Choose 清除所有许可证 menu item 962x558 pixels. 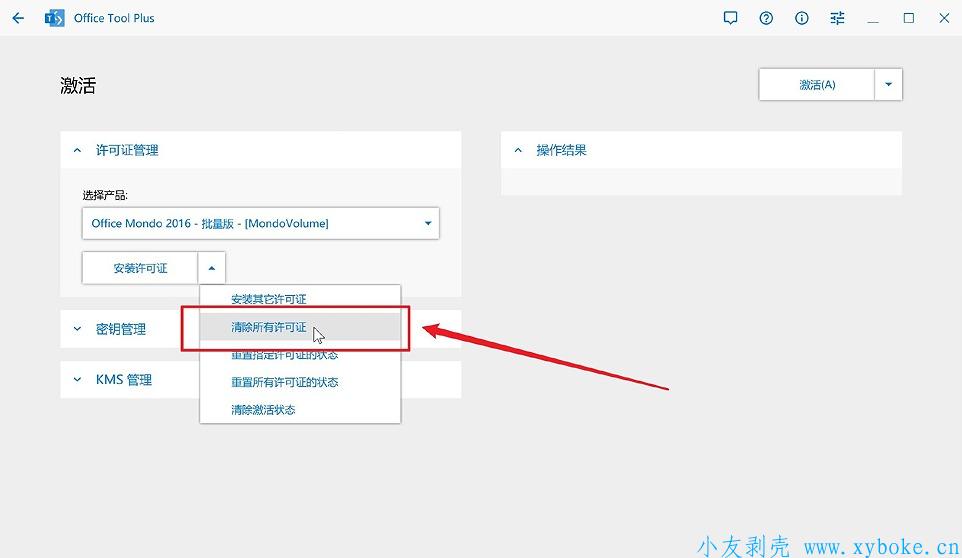pyautogui.click(x=269, y=327)
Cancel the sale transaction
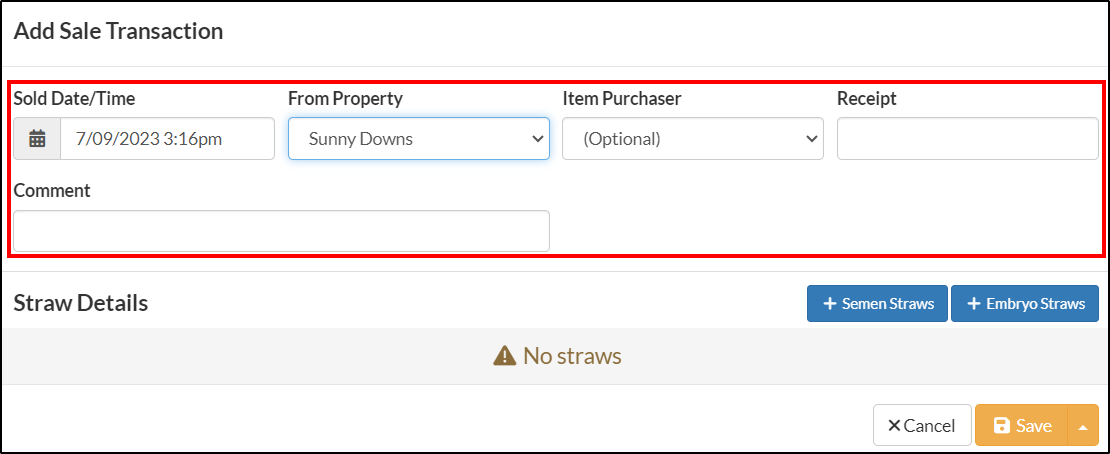 tap(922, 426)
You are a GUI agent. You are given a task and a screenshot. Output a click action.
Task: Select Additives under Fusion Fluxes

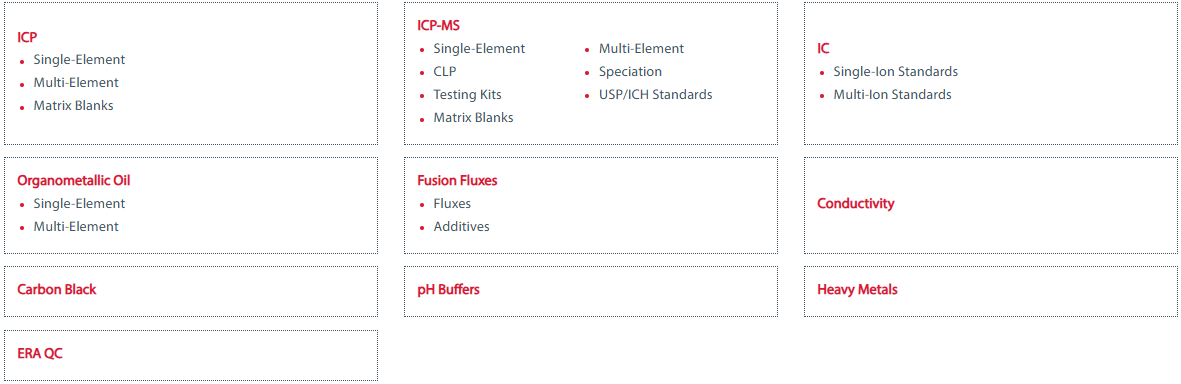(461, 227)
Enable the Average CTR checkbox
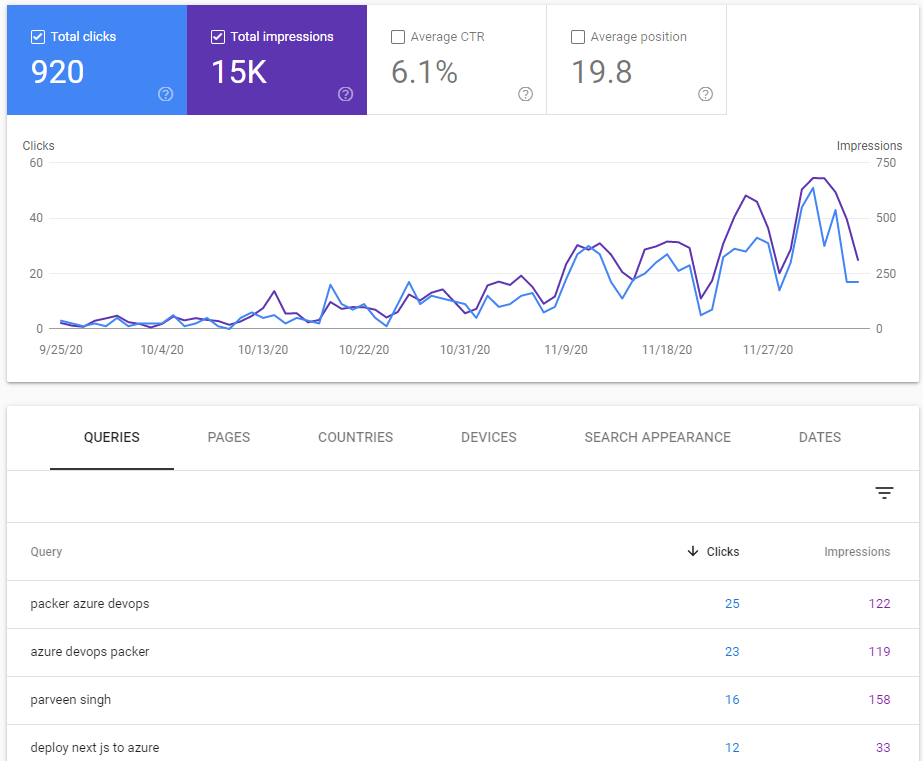This screenshot has height=761, width=923. [x=398, y=37]
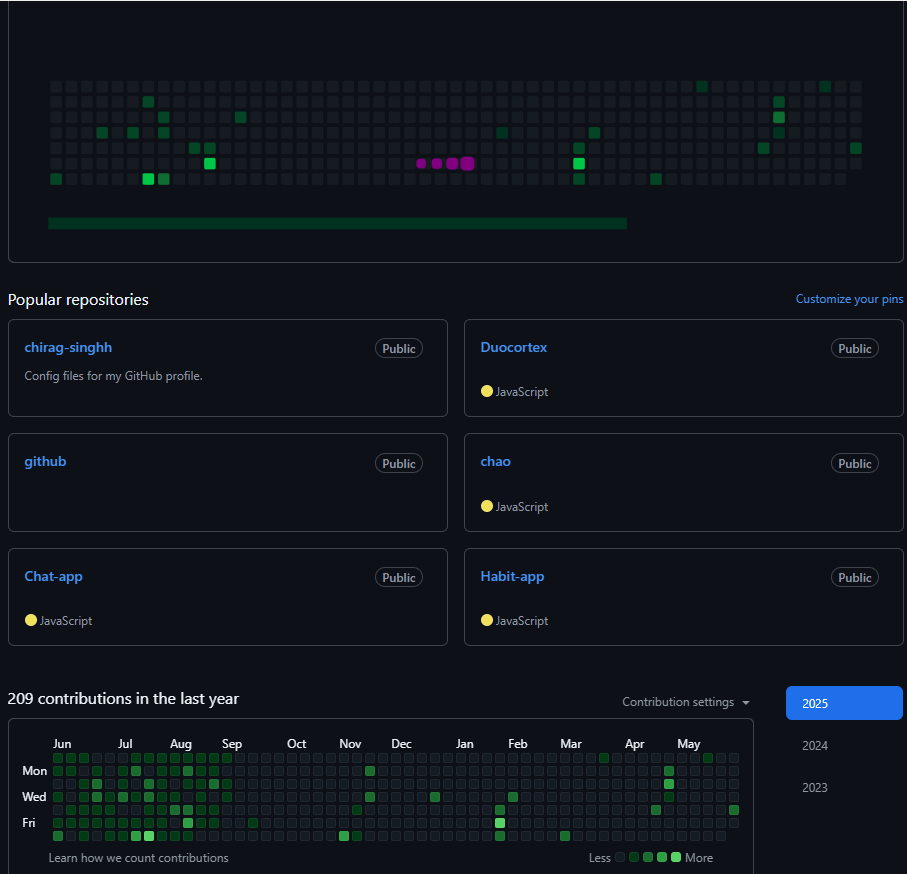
- - - - -
• _Task item_:
Would you write out exactly the lines of the data from the one holding "Task: Select Additives under Fusion Fluxes" to the final line, both included, with pictures left out?

• _Result of the task_:
Task: Select Additives under Fusion Fluxes

(461, 227)
Enable the Average CTR checkbox
This screenshot has height=761, width=923. [x=398, y=37]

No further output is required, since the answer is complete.